The alert SOC115 Wscript.exe Usage as Dropper triggered after execution of injector.vbs via wscript.exe on host DanielPRD. Wscript.exe is a known LOLBIN commonly abused to execute malicious scripts. Network logs show outbound connections to 105.103.253.204 on non-standard port 2017 and additional communication with 209.216.230.240, which is flagged as malicious. This indicates the script likely acted as a dropper establishing external communication.
Jan 31 2021 06:14 PM
Host DanielPRD (172.16.17.33) executed injector.vbs via wscript.exe. Outbound connections observed to 105.103.253.204:2017 and 209.216.230.240.
The alert was triggered due to suspicious use of wscript.exe, a commonly abused Windows binary for executing malicious scripts. Endpoint and network evidence confirm execution of a potentially malicious VBS dropper and communication with known malicious infrastructure. Initial infection vector is unknown due to lack of email or additional logs. The host was contained and escalated for further investigation.
T1218.005 – Signed Binary Proxy Execution: Mshta/Wscript Use of wscript.exe as a LOLBIN to execute malicious VBS script.
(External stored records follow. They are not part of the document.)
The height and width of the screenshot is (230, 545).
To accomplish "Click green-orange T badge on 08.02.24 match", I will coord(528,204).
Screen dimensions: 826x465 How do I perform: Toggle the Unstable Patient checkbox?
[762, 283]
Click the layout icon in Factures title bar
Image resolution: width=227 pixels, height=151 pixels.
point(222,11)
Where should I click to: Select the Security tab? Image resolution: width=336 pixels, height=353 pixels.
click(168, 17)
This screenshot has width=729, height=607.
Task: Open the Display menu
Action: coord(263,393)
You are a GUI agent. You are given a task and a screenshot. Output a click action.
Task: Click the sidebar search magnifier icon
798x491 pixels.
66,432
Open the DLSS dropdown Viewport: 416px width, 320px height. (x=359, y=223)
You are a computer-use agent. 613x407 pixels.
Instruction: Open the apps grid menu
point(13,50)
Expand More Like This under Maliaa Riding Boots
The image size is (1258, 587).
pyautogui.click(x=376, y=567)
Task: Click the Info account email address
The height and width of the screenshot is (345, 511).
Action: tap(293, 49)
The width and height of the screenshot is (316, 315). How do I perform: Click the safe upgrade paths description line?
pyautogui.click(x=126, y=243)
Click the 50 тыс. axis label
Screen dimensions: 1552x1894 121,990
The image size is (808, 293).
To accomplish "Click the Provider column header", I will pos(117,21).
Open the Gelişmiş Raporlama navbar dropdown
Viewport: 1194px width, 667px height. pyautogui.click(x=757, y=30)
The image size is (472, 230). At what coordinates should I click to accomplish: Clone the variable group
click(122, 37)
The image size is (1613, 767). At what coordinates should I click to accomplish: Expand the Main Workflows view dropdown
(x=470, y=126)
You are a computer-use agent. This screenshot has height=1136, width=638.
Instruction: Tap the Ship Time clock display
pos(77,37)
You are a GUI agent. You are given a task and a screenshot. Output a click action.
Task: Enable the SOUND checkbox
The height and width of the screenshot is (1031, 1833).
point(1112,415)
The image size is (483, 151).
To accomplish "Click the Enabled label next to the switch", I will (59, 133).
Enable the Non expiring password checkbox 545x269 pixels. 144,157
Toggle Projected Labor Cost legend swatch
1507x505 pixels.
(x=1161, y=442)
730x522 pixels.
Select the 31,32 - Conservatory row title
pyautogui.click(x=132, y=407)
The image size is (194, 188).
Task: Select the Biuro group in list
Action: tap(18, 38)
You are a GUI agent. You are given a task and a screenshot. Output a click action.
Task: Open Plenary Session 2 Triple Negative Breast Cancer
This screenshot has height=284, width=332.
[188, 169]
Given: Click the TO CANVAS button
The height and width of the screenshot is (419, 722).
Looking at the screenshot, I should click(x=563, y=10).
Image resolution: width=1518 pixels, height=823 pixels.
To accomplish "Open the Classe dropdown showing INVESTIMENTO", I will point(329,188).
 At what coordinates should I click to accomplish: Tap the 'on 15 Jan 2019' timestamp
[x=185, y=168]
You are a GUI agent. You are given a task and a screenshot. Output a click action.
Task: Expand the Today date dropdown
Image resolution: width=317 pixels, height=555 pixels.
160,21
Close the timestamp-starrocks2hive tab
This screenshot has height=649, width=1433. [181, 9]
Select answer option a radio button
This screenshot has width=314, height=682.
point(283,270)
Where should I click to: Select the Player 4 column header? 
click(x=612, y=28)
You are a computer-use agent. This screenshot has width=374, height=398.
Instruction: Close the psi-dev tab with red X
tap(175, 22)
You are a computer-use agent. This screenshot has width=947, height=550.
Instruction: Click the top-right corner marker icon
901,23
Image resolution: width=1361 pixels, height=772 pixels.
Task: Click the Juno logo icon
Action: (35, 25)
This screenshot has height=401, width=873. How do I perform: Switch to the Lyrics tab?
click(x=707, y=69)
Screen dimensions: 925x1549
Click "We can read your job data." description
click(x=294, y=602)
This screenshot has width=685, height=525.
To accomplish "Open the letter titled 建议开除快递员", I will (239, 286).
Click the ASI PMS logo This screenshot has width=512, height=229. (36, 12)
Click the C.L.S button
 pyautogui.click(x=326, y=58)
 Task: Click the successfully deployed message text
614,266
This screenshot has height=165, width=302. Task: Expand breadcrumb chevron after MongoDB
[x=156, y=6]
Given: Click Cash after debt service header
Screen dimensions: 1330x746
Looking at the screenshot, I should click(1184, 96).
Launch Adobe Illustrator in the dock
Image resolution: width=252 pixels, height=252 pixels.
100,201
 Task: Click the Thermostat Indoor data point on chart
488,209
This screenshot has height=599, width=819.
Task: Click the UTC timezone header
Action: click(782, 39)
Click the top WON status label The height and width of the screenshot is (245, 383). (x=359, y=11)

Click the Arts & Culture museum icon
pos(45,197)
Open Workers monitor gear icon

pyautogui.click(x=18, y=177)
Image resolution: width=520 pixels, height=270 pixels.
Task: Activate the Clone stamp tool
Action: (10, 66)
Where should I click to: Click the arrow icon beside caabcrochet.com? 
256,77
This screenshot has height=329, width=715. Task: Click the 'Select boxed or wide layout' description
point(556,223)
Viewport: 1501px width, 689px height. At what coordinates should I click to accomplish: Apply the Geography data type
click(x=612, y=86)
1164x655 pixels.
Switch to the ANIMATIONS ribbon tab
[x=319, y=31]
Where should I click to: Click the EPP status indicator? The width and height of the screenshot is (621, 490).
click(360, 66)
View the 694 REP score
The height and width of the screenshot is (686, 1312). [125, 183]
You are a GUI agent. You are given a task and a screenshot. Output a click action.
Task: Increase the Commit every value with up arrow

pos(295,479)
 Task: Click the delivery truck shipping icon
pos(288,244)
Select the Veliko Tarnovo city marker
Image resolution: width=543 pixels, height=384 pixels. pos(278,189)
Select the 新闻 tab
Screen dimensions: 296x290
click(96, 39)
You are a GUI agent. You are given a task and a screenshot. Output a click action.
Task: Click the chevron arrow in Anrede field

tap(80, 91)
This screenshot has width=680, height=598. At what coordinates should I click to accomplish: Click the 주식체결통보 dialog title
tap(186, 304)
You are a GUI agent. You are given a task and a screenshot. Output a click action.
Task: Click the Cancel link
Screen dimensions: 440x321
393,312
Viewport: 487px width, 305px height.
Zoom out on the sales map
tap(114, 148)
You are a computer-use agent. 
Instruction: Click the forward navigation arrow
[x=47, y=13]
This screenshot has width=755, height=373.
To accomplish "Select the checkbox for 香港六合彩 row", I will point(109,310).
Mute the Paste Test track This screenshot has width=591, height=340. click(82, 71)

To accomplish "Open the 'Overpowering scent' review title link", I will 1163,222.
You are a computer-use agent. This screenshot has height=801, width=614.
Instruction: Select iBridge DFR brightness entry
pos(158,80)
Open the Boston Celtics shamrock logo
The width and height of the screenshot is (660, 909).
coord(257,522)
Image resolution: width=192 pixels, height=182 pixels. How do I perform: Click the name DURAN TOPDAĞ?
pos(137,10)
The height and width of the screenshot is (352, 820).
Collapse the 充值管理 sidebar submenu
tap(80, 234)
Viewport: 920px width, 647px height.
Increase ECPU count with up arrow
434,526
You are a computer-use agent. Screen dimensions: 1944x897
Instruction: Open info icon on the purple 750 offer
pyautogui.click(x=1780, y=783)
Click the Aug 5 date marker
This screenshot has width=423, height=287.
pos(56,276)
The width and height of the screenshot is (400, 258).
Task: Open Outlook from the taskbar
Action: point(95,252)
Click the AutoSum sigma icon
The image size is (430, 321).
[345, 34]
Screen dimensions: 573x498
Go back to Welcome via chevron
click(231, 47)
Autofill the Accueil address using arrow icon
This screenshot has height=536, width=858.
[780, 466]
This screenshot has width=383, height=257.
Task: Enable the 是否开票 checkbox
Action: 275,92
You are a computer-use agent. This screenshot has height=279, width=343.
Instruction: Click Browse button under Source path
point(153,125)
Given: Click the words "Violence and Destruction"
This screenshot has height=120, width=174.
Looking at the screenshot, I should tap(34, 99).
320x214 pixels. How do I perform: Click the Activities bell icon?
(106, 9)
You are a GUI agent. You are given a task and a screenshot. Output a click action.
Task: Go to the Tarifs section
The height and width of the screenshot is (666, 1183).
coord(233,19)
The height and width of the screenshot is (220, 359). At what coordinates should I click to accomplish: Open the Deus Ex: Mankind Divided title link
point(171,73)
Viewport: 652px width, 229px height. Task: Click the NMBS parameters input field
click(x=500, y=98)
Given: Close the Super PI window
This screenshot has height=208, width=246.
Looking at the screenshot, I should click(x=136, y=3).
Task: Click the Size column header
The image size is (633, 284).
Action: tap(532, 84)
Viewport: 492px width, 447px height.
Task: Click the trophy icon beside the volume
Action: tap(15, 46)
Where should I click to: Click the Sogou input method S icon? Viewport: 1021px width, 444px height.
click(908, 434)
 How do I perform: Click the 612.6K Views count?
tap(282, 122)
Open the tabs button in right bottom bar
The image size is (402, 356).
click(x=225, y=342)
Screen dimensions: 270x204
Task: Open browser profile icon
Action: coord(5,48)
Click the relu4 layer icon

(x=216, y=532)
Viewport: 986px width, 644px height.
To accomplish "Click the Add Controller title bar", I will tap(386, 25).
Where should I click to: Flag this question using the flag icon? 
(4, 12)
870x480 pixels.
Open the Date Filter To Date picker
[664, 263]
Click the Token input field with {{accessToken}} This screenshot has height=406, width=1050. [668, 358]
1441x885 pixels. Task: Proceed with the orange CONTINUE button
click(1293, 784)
T1105 – Ingress Tool Transfer Dropper behavior likely used to retrieve or stage additional payloads.
T1071.001 – Application Layer Protocol: Web Protocols Outbound communication to external IPs over non-standard port.
T1027 – Obfuscated Files or Information Likely obfuscation within VBS script (common in dropper behavior, inferred).
T1046 – Network Service Discovery (optional/low confidence) Suspicious outbound connections may indicate scanning or staging behavior (not fully confirmed).